All posts by Rajkumar Irudayaraj

Harness Zero Copy data sharing from Salesforce Data Cloud to Amazon Redshift for Unified Analytics – Part 2

2024-09-12 Rajkumar Irudayaraj

Post Syndicated from Rajkumar Irudayaraj original https://aws.amazon.com/blogs/big-data/harness-zero-copy-data-sharing-from-salesforce-data-cloud-to-amazon-redshift-for-unified-analytics-part-2/

In the era of digital transformation and data-driven decision making, organizations must rapidly harness insights from their data to deliver exceptional customer experiences and gain competitive advantage. Salesforce and Amazon have collaborated to help customers unlock value from unified data and accelerate time to insights with bidirectional Zero Copy data sharing between Salesforce Data Cloud and Amazon Redshift.

In the Part 1 of this series, we discussed how to configure data sharing between Salesforce Data Cloud and customers’ AWS accounts in the same AWS Region. In this post, we discuss the architecture and implementation details of cross-Region data sharing between Salesforce Data Cloud and customers’ AWS accounts.

Solution overview

Salesforce Data Cloud provides a point-and-click experience to share data with a customer’s AWS account. On the AWS Lake Formation console, you can accept the datashare, create the resource link, mount Salesforce Data Cloud objects as data catalog views, and grant permissions to query the live and unified data in Amazon Redshift. Cross-Region data sharing between Salesforce Data Cloud and a customer’s AWS accounts is supported for two deployment scenarios: Amazon Redshift Serverless and Redshift provisioned clusters (RA3).

Cross-Region data sharing with Redshift Serverless

The following architecture diagram depicts the steps for setting up a cross-Region datashare between a Data Cloud instance in US-WEST-2 with Redshift Serverless in US-EAST-1.

Cross-Region data sharing set up consists of the following steps:

The Data Cloud admin identifies the objects to be shared and creates a Data Share in the data cloud provisioned in the US-WEST-2
The Data Cloud admin links the Data Share with the Amazon Redshift Data Share target. This creates an AWS Glue Data Catalog view and a cross-account Lake Formation resource share using the AWS Resource Access Manager (RAM) with the customer’s AWS account in US-WEST-2.
The customer’s Lake Formation admin accepts the datashare invitation in US-WEST-2 from the Lake Formation console and grants default (select and describe) permissions to an AWS Identity and Access Management (IAM) principal.
The Lake Formation admin switches to US-EAST-1 and creates a resource link pointing to the shared database in the US-WEST-2 Region.
The IAM principal can log in to the Amazon Redshift query editor in US-EAST-1 and creates an external schema referencing the datashare resource link. The data can be queried through these external tables.

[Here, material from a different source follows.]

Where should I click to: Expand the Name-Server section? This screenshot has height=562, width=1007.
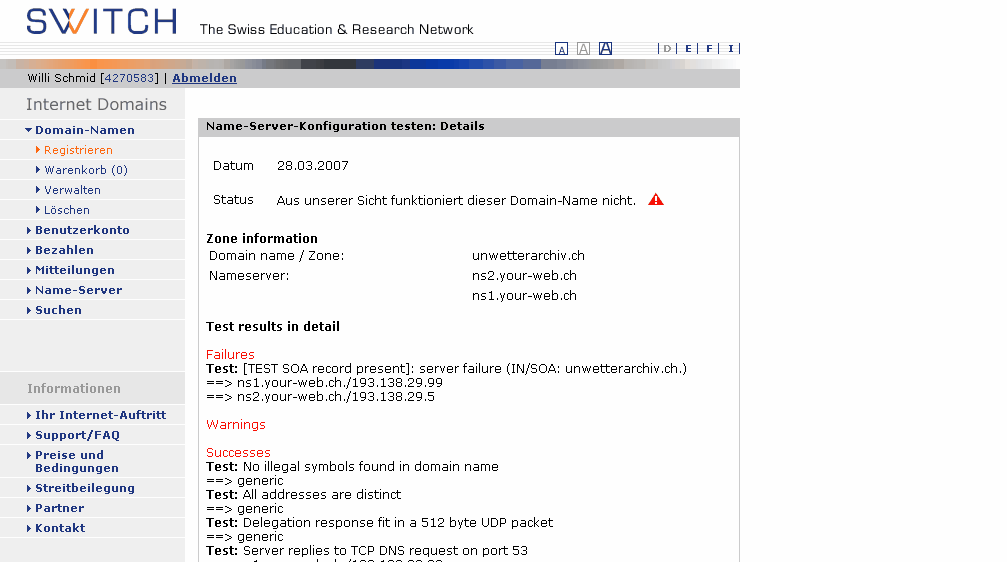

Cross-Region data sharing with a Redshift provisioned cluster

Cross-Region data sharing across Salesforce Data Cloud and a Redshift provisioned cluster requires additional steps on top of the Serverless set up. Based on the Amazon Redshift Spectrum considerations, the provisioned cluster and the Amazon Simple Storage Service (Amazon S3) bucket must be in the same Region for Redshift external tables. The following architecture depicts a design pattern and steps to share data with Redshift provisioned clusters.

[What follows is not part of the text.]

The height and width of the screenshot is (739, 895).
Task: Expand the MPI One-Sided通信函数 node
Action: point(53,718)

Steps 1–5 in the set up remain the same across Redshift Serverless and provisioned cluster cross-Region sharing. Encryption must be enabled on both Redshift Serverless and the provisioned cluster. Listed below are the additional steps:

Create a table from datashare data with the CREATE TABLE AS SELECT Create a datashare in Redshift serverless and grant access to the Redshift provisioned cluster.
Create a database in the Redshift provisioned cluster and grant access to the target IAM principals. The datashare is ready for query.

The new table needs to be refreshed periodically to get the latest data from the shared Data Cloud objects with this solution.

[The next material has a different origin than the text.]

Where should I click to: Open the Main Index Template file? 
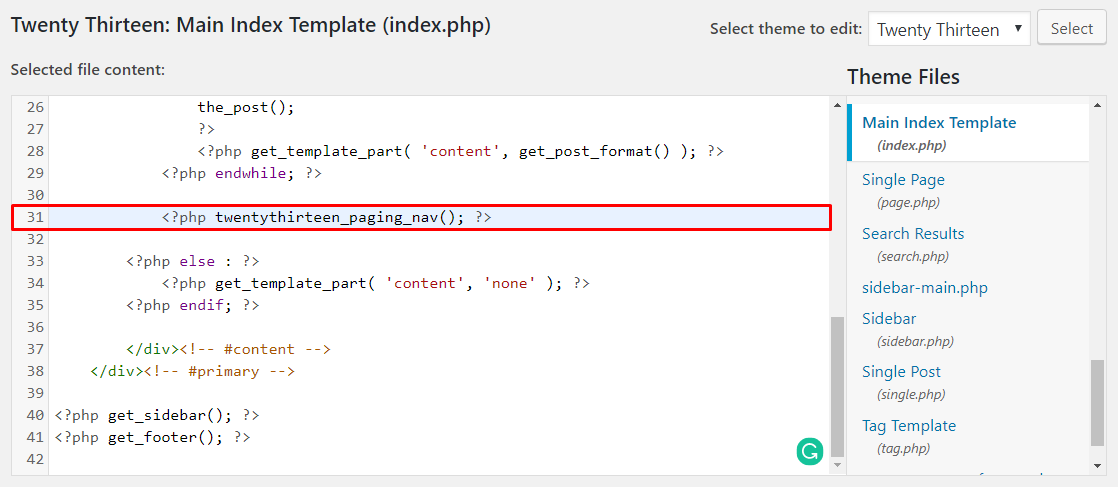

Considerations when using data sharing in Amazon Redshift

For a comprehensive list of considerations and limitations of data sharing, refer to Considerations when using data sharing in Amazon Redshift. Some of the important ones for Zero Copy data sharing includes:

Data sharing is supported for all provisioned RA3 instance types (ra3.16xlarge, ra3.4xlarge, and ra3.xlplus) and Redshift Serverless. It isn’t supported for clusters with DC and DS node types.
For cross-account and cross-Region data sharing, both the producer and consumer clusters and serverless namespaces must be encrypted. However, they don’t need to share the same encryption key.
Data Catalog multi-engine views are generally available in commercial Regions where Lake Formation, the Data Catalog, Amazon Redshift, and Amazon Athena are available.
Cross-Region sharing is available in all LakeFormation supported regions.

Prerequisites

The prerequisites remain the same across same-Region and cross-Region data sharing, which are required before proceeding with the setup.

Configure cross-Region data sharing

The steps to create a datashare, create a datashare target, link the datashare target to the datashare, and accept the datashare in Lake Formation remain the same across same-Region and cross-Region data sharing. Refer to Part 1 of this series to complete the setup.

Cross-Region data sharing with Redshift Serverless

If you’re using Redshift Serverless, complete the following steps:

On the Lake Formation console, choose Databases in the navigation pane.
Choose Create database.
Under Database details¸ select Resource link.
For Resource link name, enter a name for the resource link.
For Shared database’s region, choose the Data Catalog view source Region.
The Shared database and Shared database’s owner ID fields are populated manually from the database metadata.
Choose Create to complete the setup.

The resource link appears on the Databases page on the Lake Formation console, as shown in the following screenshot.

Launch Redshift Query Editor v2 for the Redshift Serverless workspace The cross-region data share tables are auto-mounted and appear under awsdatacatalog. To query, run the following command and create an external schema. Specify the resource link as the Data Catalog database, the Redshift Serverless Region, and the AWS account ID.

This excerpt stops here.